WHAT THIS TASK INVOLVES:
From the following material, work out how many lines include the string "screenshot"; respond with the number only.

DATA TO PROCESS:
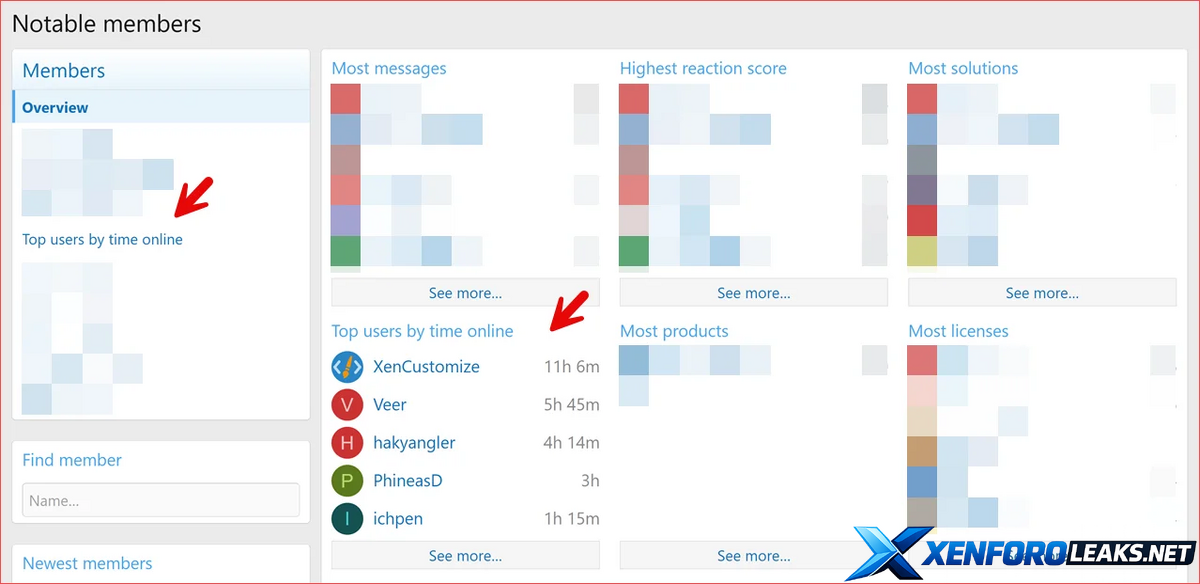
Task: Click the Most licenses heading link
Action: tap(958, 331)
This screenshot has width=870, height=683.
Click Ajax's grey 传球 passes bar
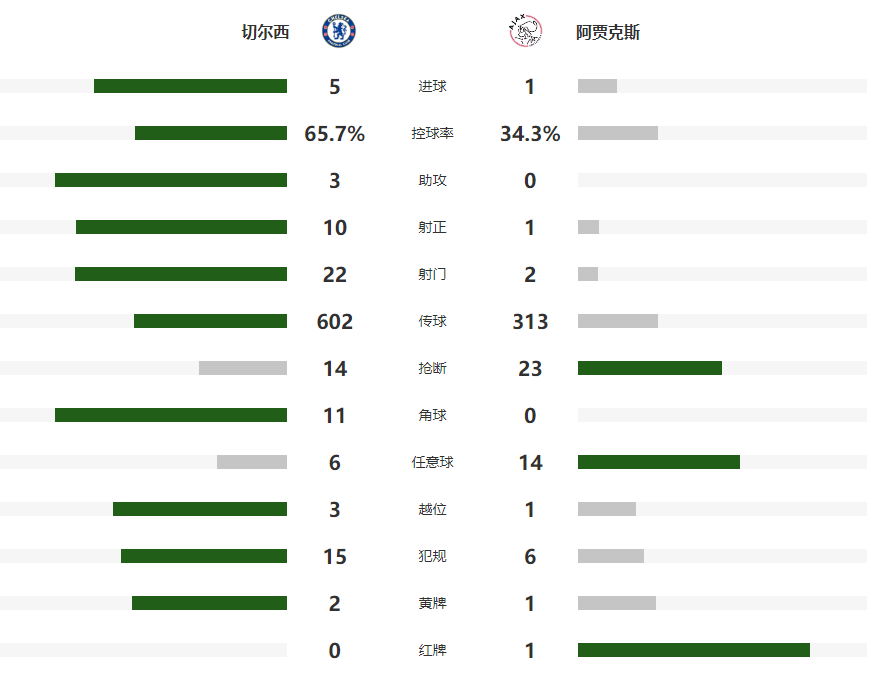point(618,321)
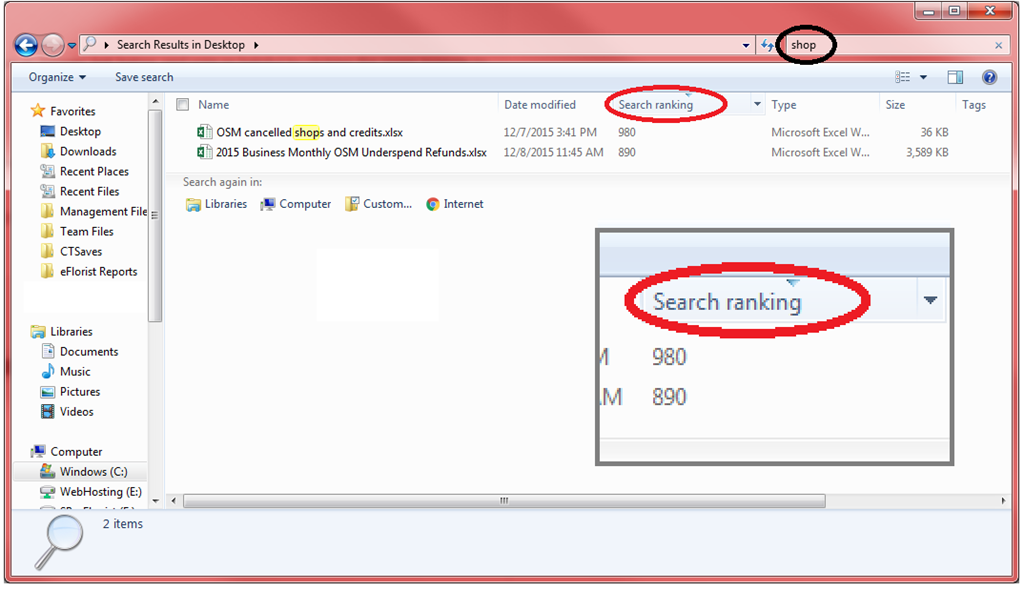
Task: Click the horizontal scrollbar thumb
Action: point(504,501)
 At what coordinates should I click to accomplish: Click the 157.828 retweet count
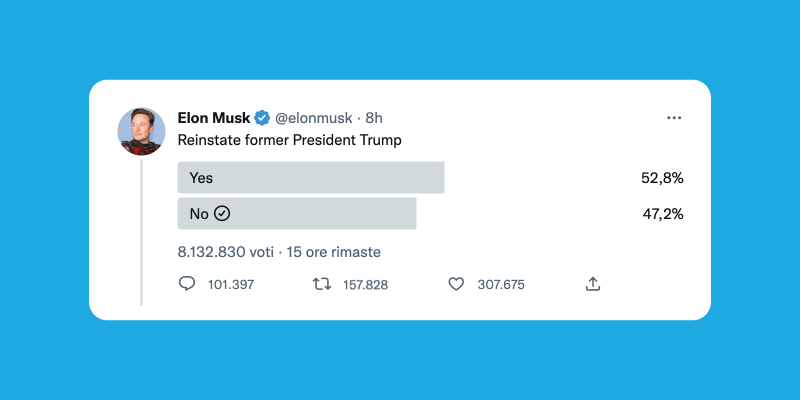pos(365,285)
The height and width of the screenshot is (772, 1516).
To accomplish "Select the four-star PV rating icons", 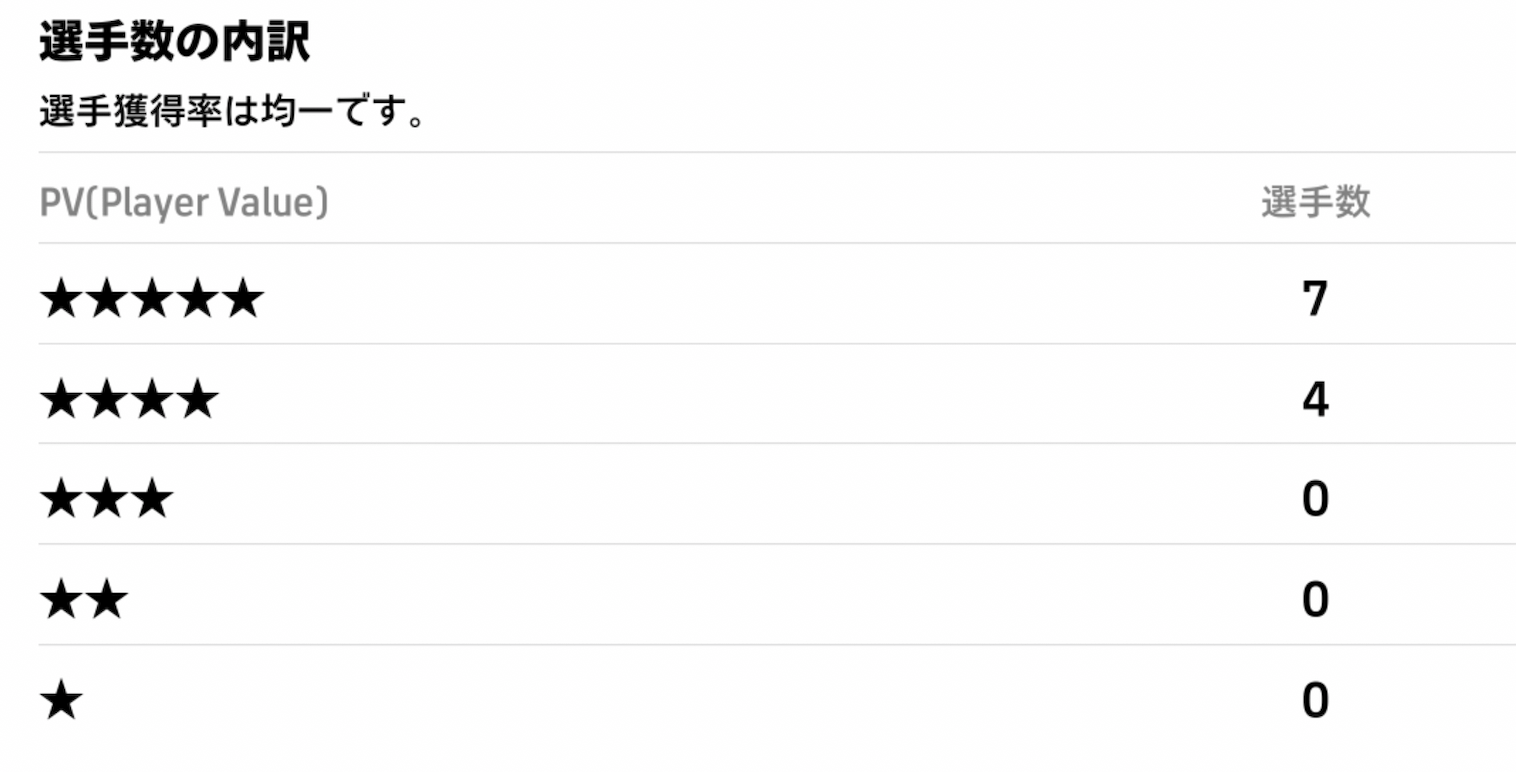I will [x=129, y=400].

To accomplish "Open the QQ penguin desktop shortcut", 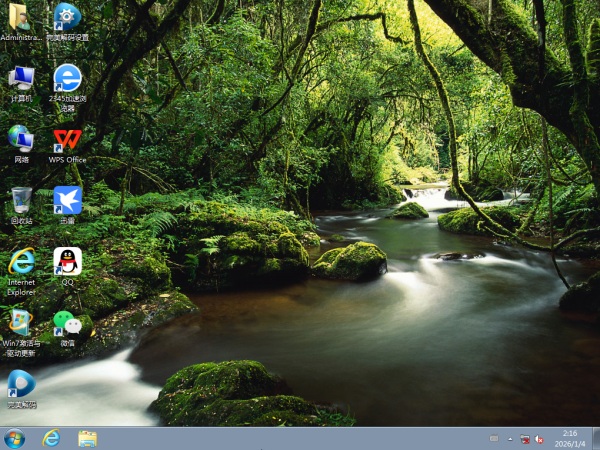I will 67,262.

ANSWER FOR THE TASK:
2